Olduğu kadar

 

natureee

Şehir hayatı öyle hızlı ve koşturma dolu ki sürekli bir şeylere yetişmeye çalışıp duruyoruz ve aslında tüm koşturmaların içinde yetişmek istediğimiz şeye de yetişemiyoruz. Sürekli bir sonraki adımda yapacaklarımızı düşündükçe daha da yol yorgunu oluyoruz. Koşturmaktan yorulduğumuzu söylüyoruz ama durmaktan deli gibi korkuyoruz. Çünkü durduğumuzda ama gerçekten durduğumuzda olan netleşmeye başlayacak ve biz, tüm o yaşadığımız kabul etmeme hallerimiz olan ile karşılaşmaktan deli gibi korktuğumuz için değil mi?

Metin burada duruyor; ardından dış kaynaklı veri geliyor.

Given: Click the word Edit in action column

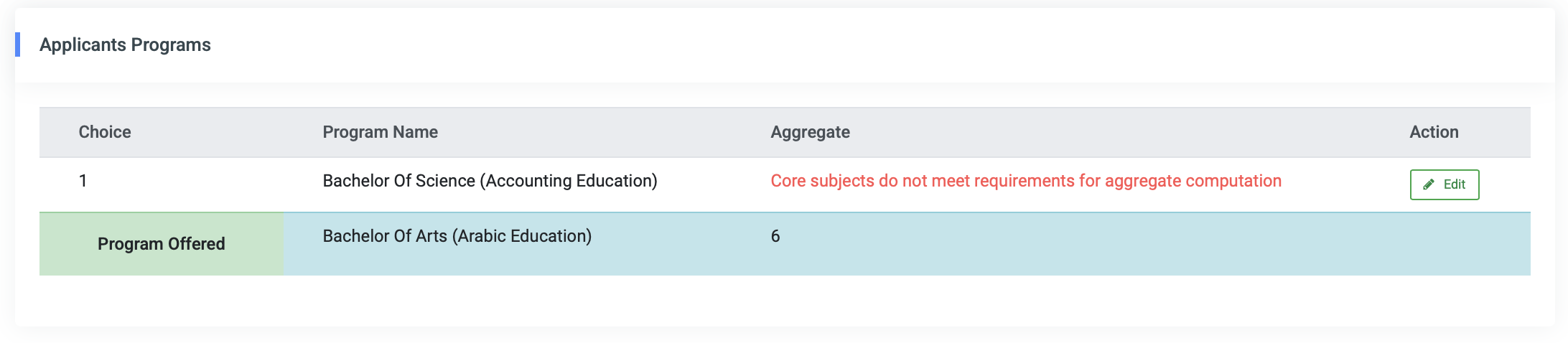Looking at the screenshot, I should (x=1454, y=184).

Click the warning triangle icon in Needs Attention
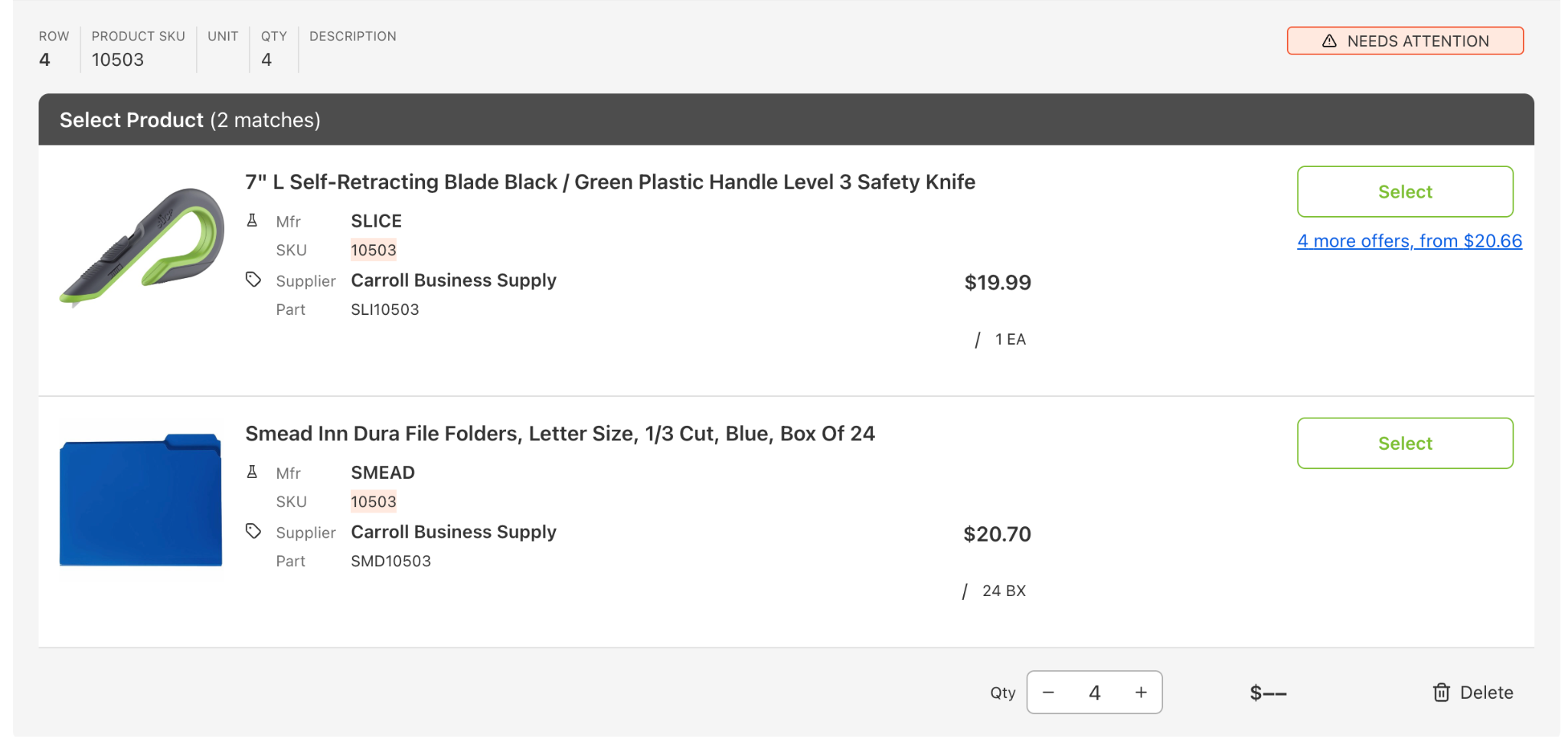(1329, 41)
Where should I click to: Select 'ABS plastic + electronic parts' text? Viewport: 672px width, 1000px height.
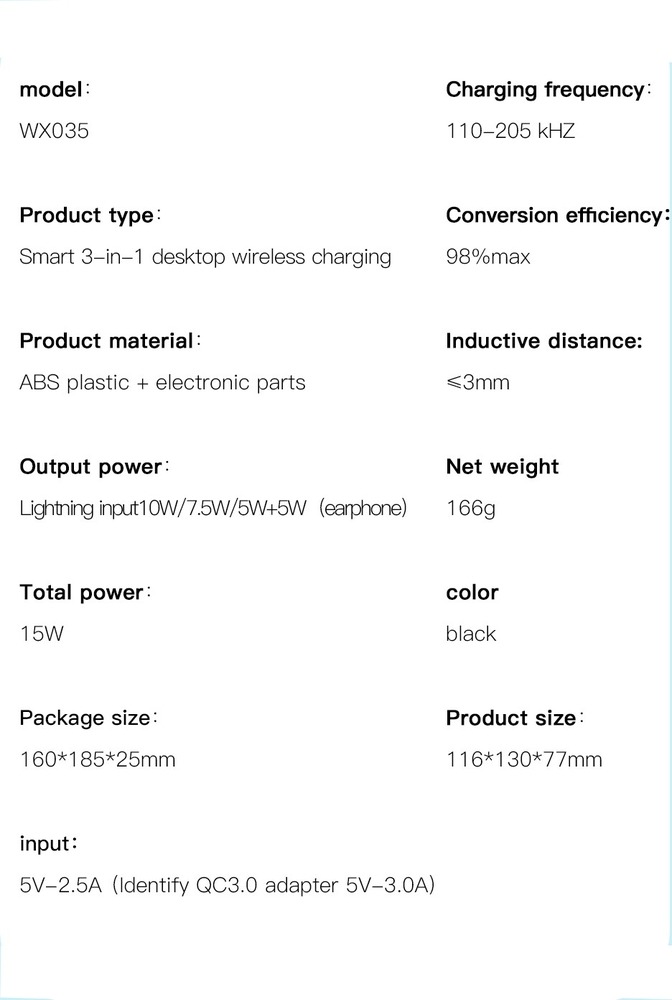tap(162, 382)
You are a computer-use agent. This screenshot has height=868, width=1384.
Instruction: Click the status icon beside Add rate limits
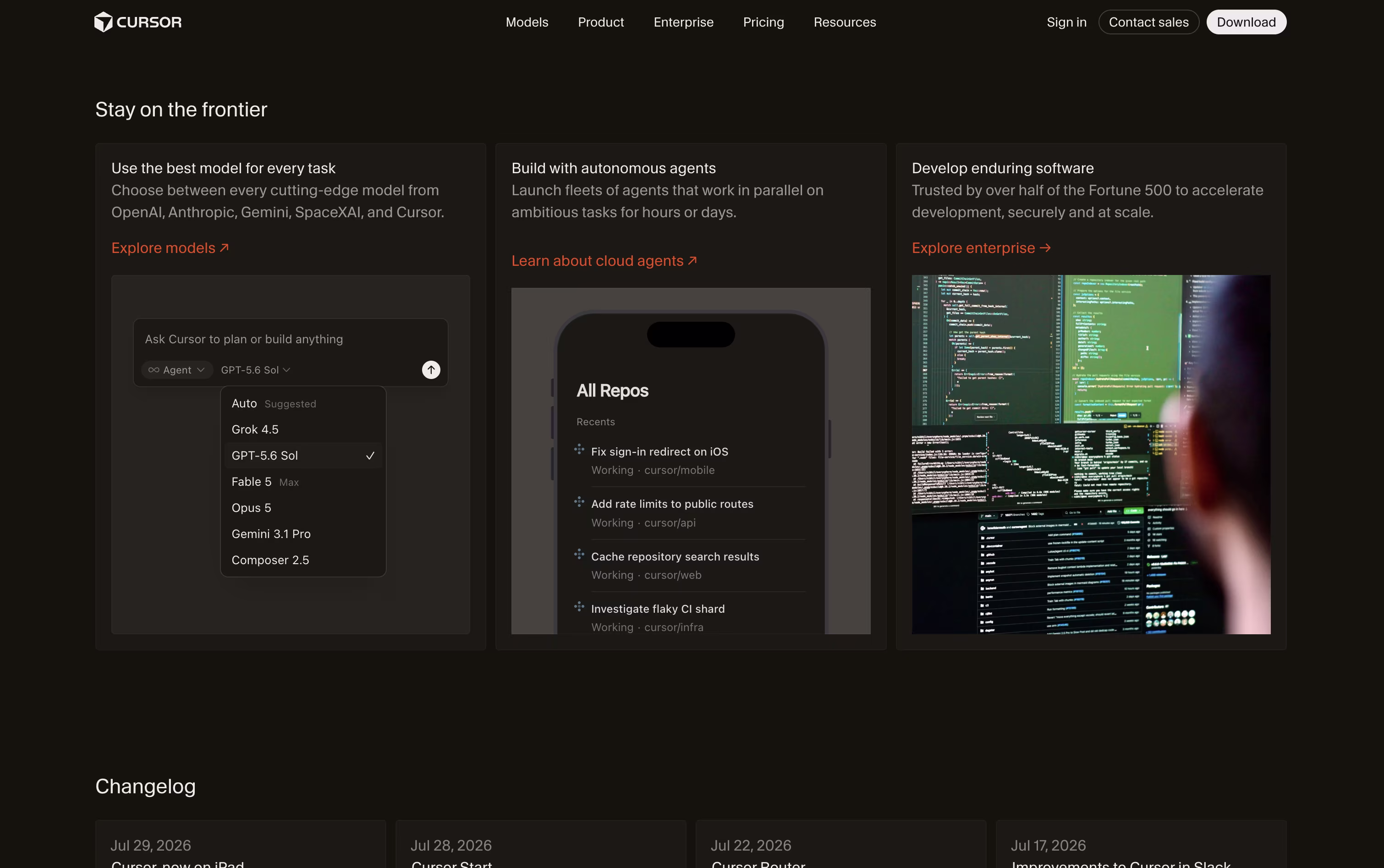[x=579, y=502]
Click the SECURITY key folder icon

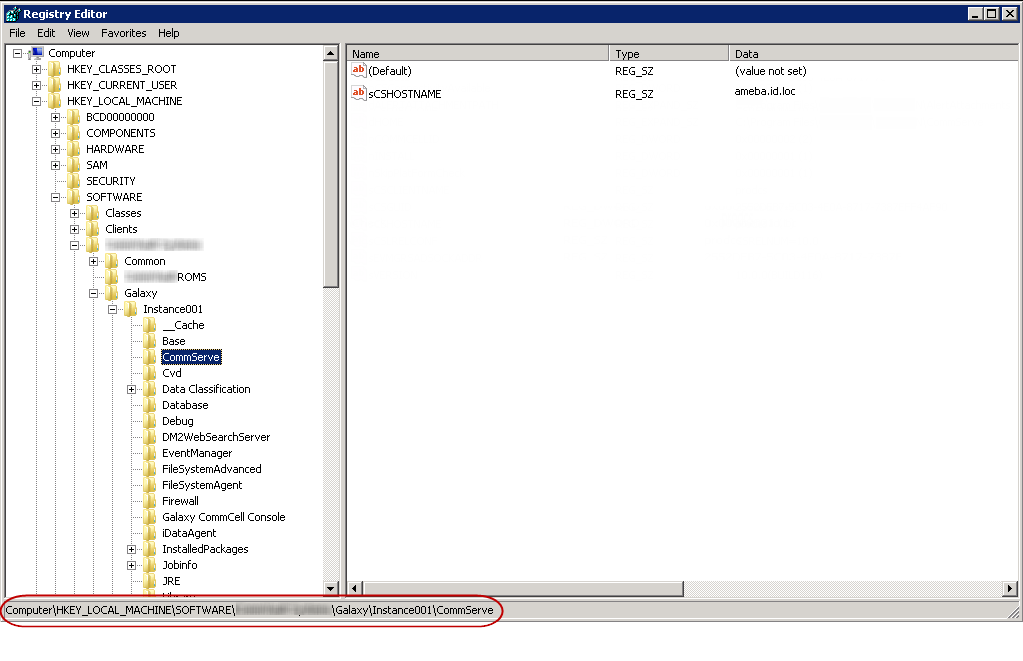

Eskiden bir şeyler istediğim gibi olmuyorsa orasından burasından kesip biçerek kendime uygun hale getirmek için çırpınırdım. Tabi ki olmazdı ve ben çırpındıkça kendimi yormaktan, kırmaktan da başka bir şey yapmazdım. İnsanların beni anlaması için kendimi anlatıp dururdum ama saatlerce konuşsam da beni anlamasını istediğim kişiler yine de beni anlamazdı. Çünkü kendi hissettiklerimi söylemekten çok korkardım. Sanırdım ki, ben kendi hissettiklerimi söylediğimde  onlar gidecek, o yüzden olanı kabul etmek yerine çırpınırdım. Sanki küçük bir odada sıkışmış bir kuşun boşuna kanat çırpışı gibi. Belki kuş bir saniye dursa girdiği açık pencereden çıkabileceğini kavrayabilecek ama durursa zarar göreceği düşündüğü için daha çok çırpınmıyor mu?  Zaten ona zarar veren de durmaması değil mi?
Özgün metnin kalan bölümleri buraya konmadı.